(Items from a dataset)
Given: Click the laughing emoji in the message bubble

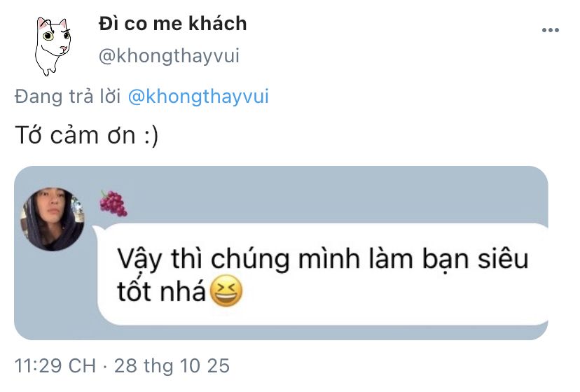Looking at the screenshot, I should coord(225,292).
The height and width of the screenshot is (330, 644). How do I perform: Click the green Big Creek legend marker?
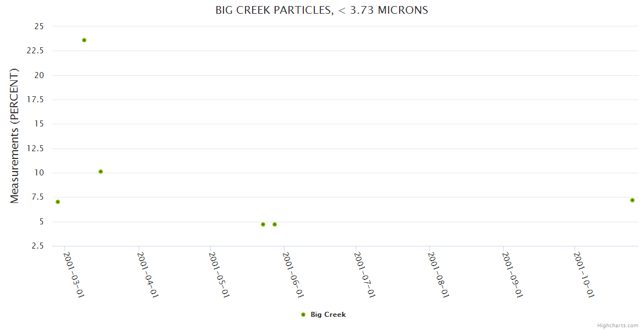(x=303, y=315)
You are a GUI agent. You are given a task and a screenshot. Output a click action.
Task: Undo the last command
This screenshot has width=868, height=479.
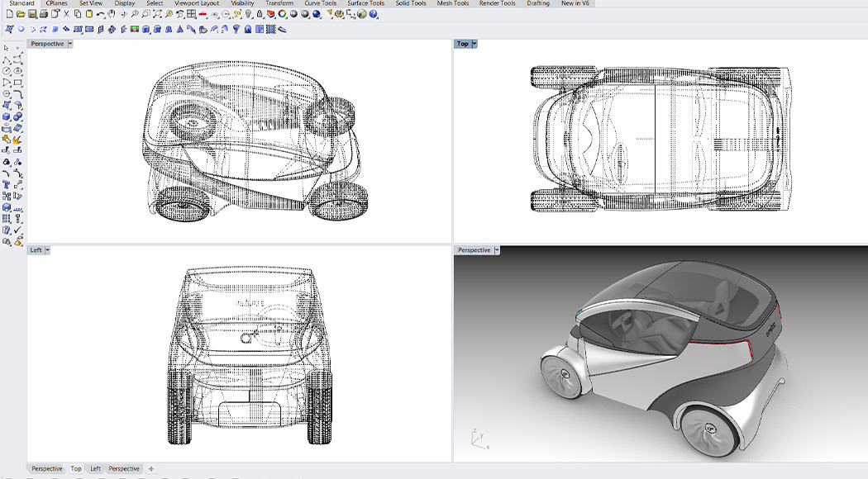(101, 15)
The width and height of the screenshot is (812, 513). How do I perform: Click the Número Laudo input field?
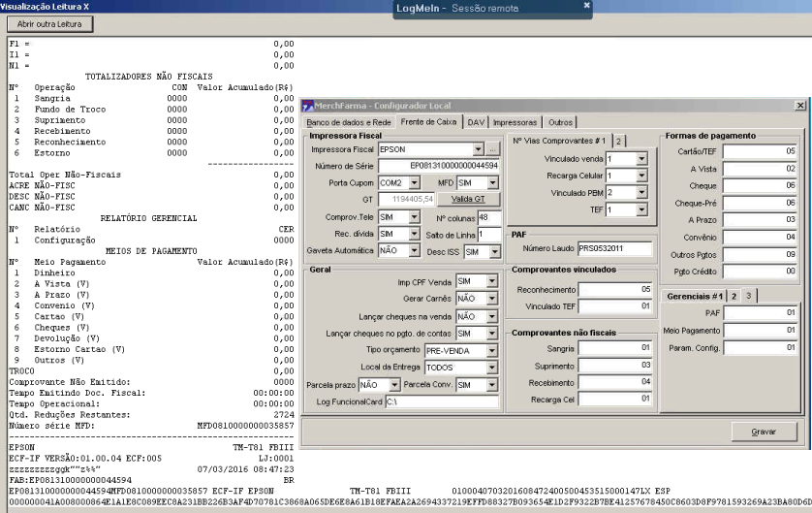pos(615,248)
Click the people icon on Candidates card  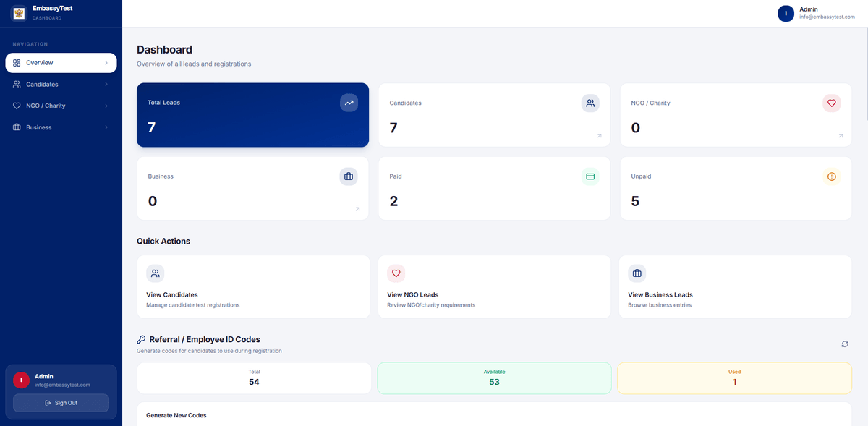(590, 103)
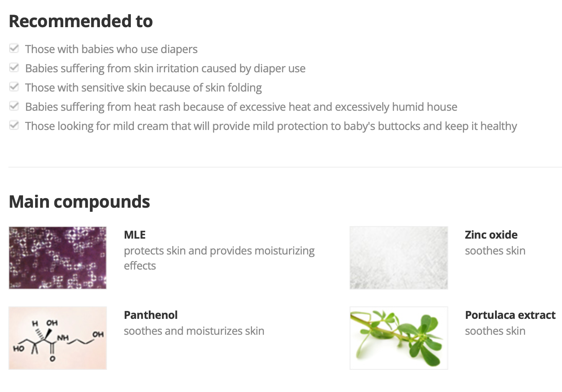Click the "MLE" compound title

135,235
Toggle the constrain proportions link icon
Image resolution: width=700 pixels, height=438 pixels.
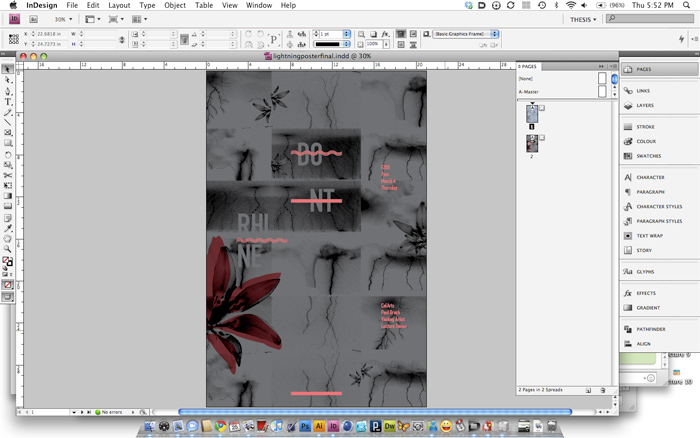tap(121, 39)
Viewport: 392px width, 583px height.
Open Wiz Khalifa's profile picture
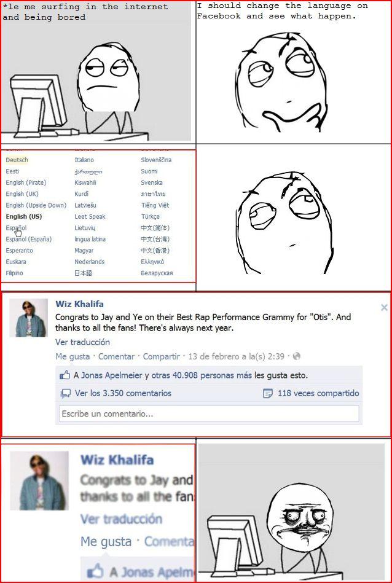point(29,318)
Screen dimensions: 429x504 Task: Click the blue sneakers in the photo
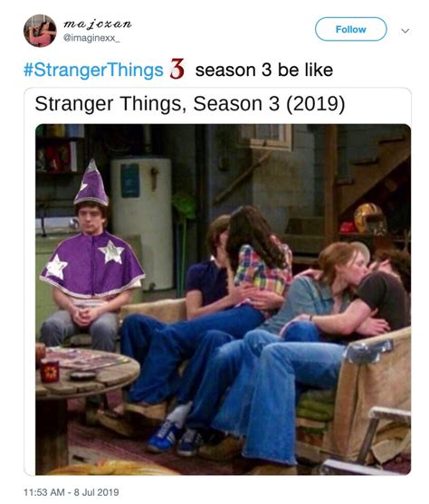(176, 437)
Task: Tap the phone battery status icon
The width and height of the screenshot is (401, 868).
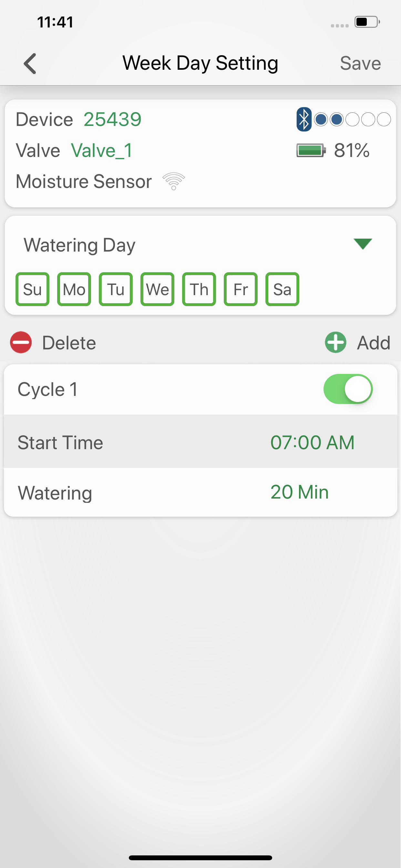Action: pos(367,22)
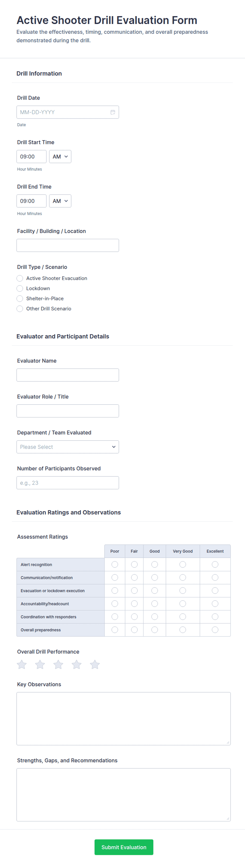Open the Drill Start Time AM/PM dropdown
Screen dimensions: 245x868
(x=60, y=157)
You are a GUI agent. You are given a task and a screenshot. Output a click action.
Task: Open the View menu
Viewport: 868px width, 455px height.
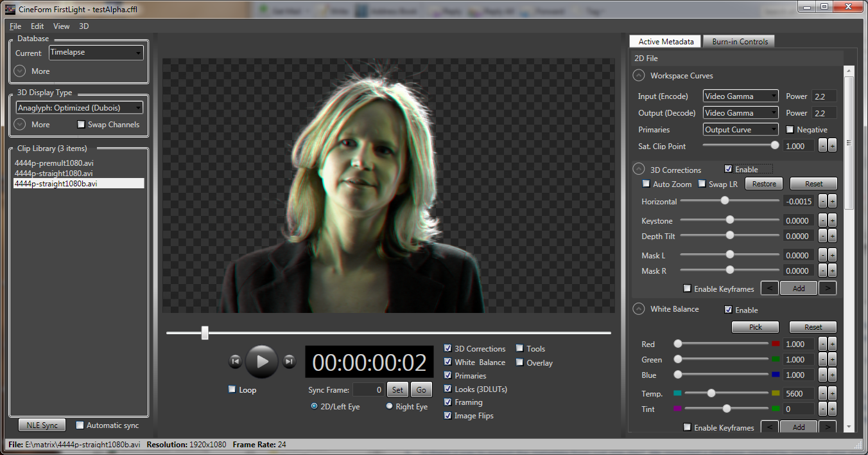tap(62, 26)
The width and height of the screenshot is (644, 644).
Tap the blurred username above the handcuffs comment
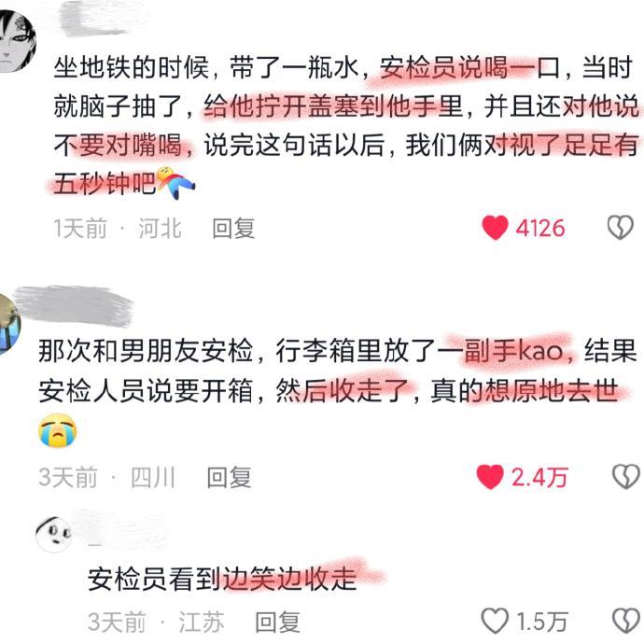(73, 306)
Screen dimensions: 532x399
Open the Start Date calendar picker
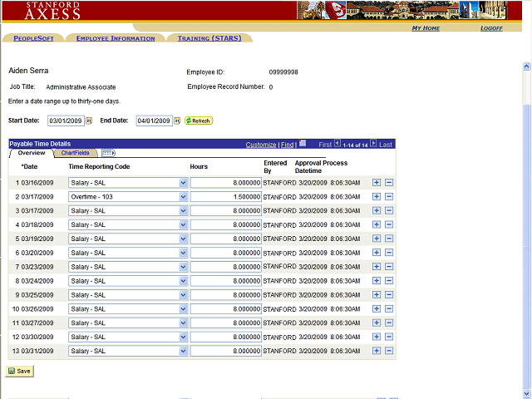(89, 121)
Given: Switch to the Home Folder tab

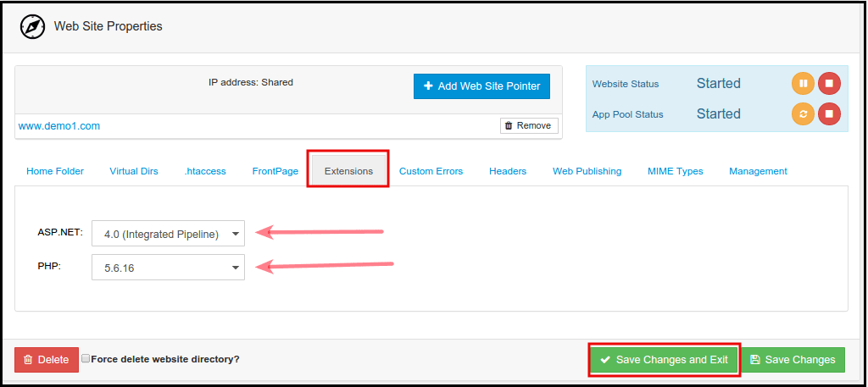Looking at the screenshot, I should click(x=55, y=171).
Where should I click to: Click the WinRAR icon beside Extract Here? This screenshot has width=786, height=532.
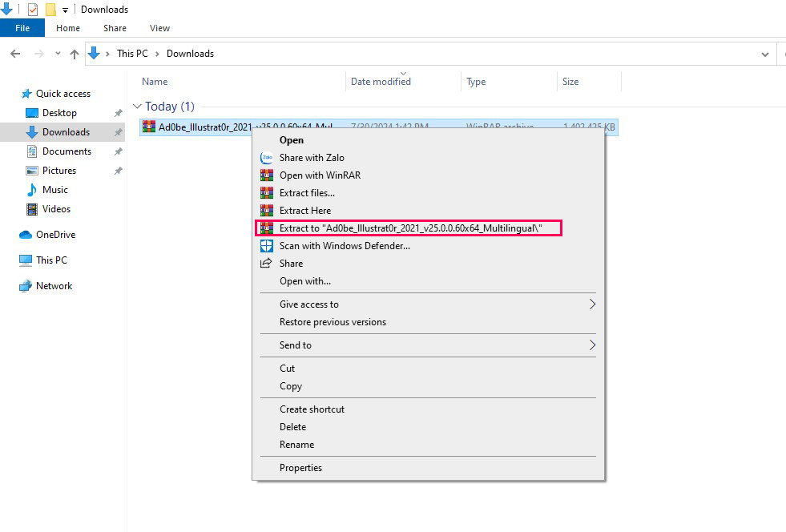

TASK INSTRUCTIONS →
An exact copy of the lines from the one with "Open the Start Date calendar picker" through the end of the records: produce that and nothing more, leaving out the pictures.

EXERCISE RESPONSE →
Open the Start Date calendar picker
(89, 121)
Given: Switch to the Home Folder tab

Looking at the screenshot, I should click(x=55, y=171).
Where should I click to: Click the WinRAR icon beside Extract Here? This screenshot has width=786, height=532.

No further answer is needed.